Pontos de vista sobre a Política e sobre o papel de cada um em face de seu exercício. Particularmente, este espaço buscará abordar a percepção do autor sobre o papel dos militares e de segmentos liberais ante as ameaças de totalitarismo socialista em curso no Brasil.

segunda-feira, 12 de março de 2012

Estaria, de fato, tudo dominado?

Quem pensou que a batalha iniciada com a derrota do Poder Executivo, no Senado Federal, relacionada a uma indicação para alto cargo público significaria um sinal de esperança na marcha firme do país rumo a uma ditadura petista deveria conter as esperanças.

Uma evidência segura sobre a fragilidade de qualquer sentimento de esperança foi a guinada havida na mais alta corte do Judiciário, representada pela marcha à ré aplicada na interpretação sobre a medida provisória de criação do Instituto Chico Mendes e que poderia, finalmente, colocar algum freio na sanha do Executivo em assumir função legislativa.

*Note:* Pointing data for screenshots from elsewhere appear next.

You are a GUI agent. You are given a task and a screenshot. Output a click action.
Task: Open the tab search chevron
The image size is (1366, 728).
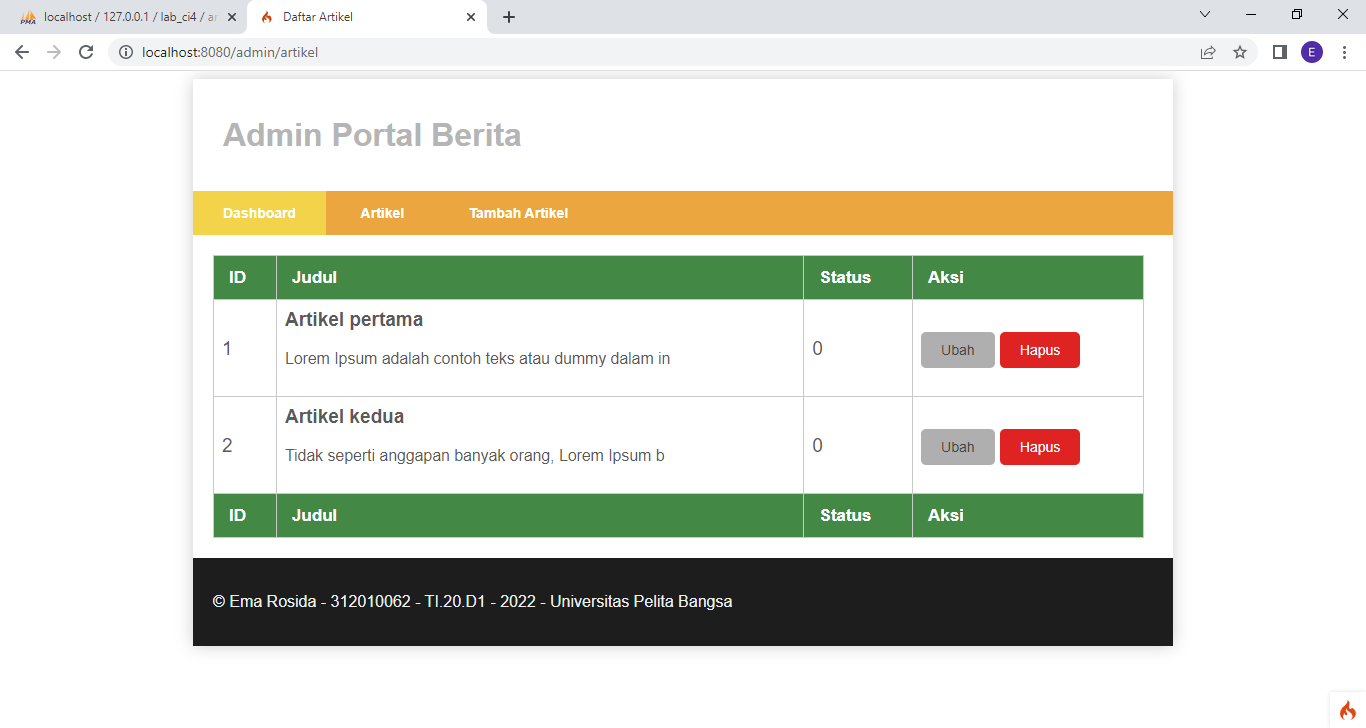pyautogui.click(x=1204, y=14)
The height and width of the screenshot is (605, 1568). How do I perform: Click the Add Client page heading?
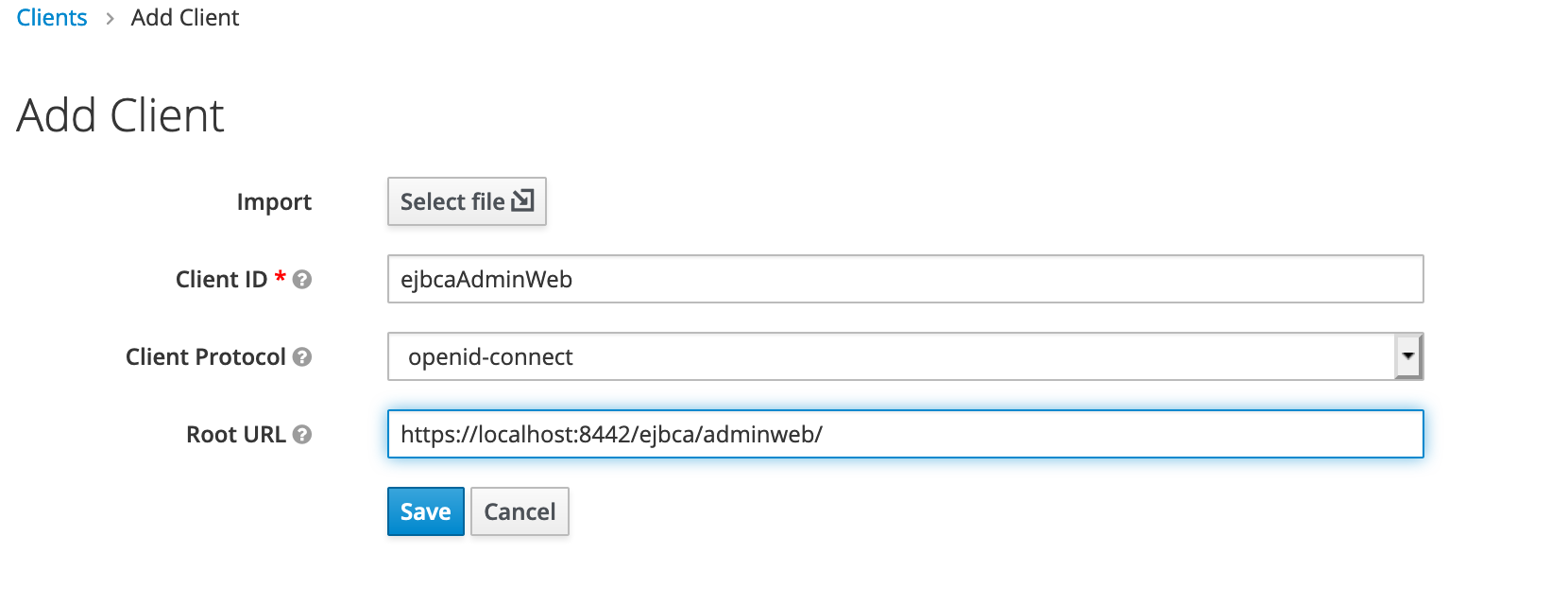119,113
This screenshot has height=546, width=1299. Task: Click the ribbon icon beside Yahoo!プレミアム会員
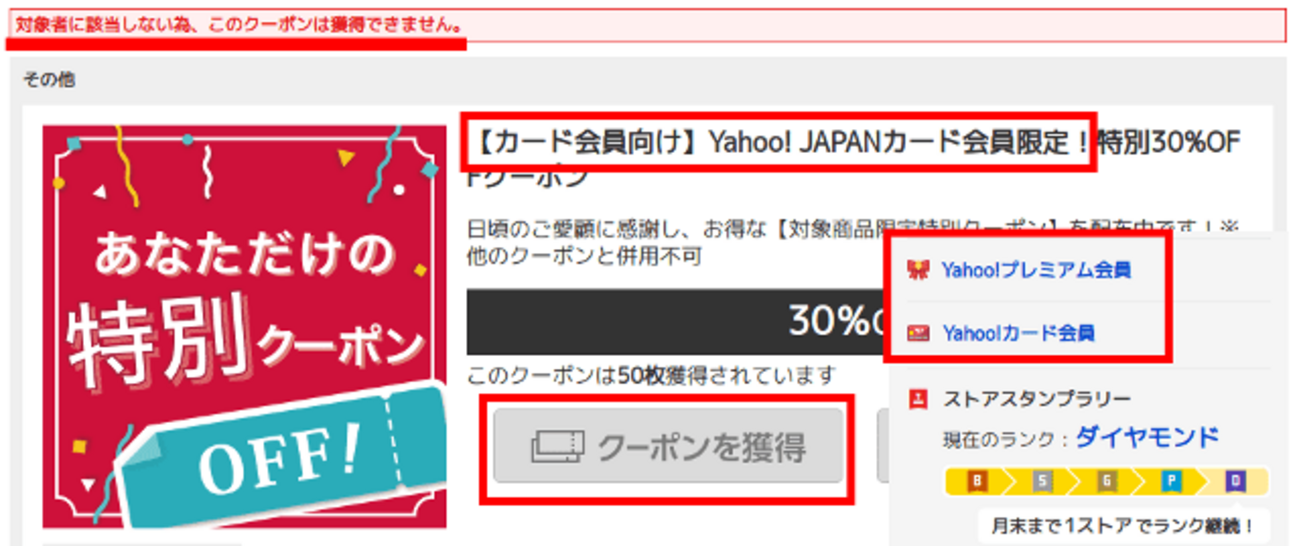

A cautela se justifica. A resposta do Executivo tem sido rápida e fulminante. Afinal, contando com ampla maioria no Congresso, com a fidelidade de seus Ministros no STF e inesgotáveis recursos econômicos, que tipo de força poderia ser contraposta à vontade do grupo que detém, de forma como jamais vista antes na história deste país, o controle sobre a vida e a vontade nacionais?

Pouco depois da manifestação de rebeldia do Senado, curiosa e coincidentemente, um dos maiores jornais do país publicava matérias de primeira página, em dias consecutivos, capazes de, acima de qualquer outro efeito, desmoralizar seriamente o Senado. Não é que o Senado seja perfeito e não necessite medidas de correção de rumo, mas é estranho o momento em que os ataques acontecem. De observar que também o Judiciário e, acima de tudo, o Executivo possuem telhado de vidro e mereceriam, igualmente, matérias jornalísticas fortes - fundadas em falecido espírito investigativo. São inúmeros fatos obscuros e cuidadosamente omitidos da mídia, relacionados a importantes figuras políticas, e seus filhos, que enriquecem do dia para a noite; são escândalos como o “mensalão” e as quebras de sigilo; são assassinatos, como o do Prefeito Celso Daniel; são acordos financeiros e empréstimos suspeitos a países “hermanos” e, ainda, o apoio diplomático a reconhecidas ditaduras... Tudo isso para não citar outras dezenas ou centenas de denúncias já banalizadas e objeto de investigações sobre as quais nada se ouve! De fato, não faltaria o que apurar no Executivo.

Não se busca, no parágrafo anterior, a defesa de Senadores que não deveriam estar onde se encontram, muitos, aliás, ali colocados por eleitores comprometidos com programas de compra de votos financiados com recursos do Executivo. Busca-se, sim, a defesa da mais importante instituição da República: o Parlamento. Acima dos maus Senadores, deve o Senado ser mantido íntegro, assim como a Câmara dos Deputados - em que pese muitos de seus integrantes. Enfraquecer, ainda mais, o Congresso, equivale a retirar as últimas muralhas que protegem os poucos Senadores e Deputados independentes, que não se venderam e não foram cooptados pelo grupo que dominou a quase tudo e todos.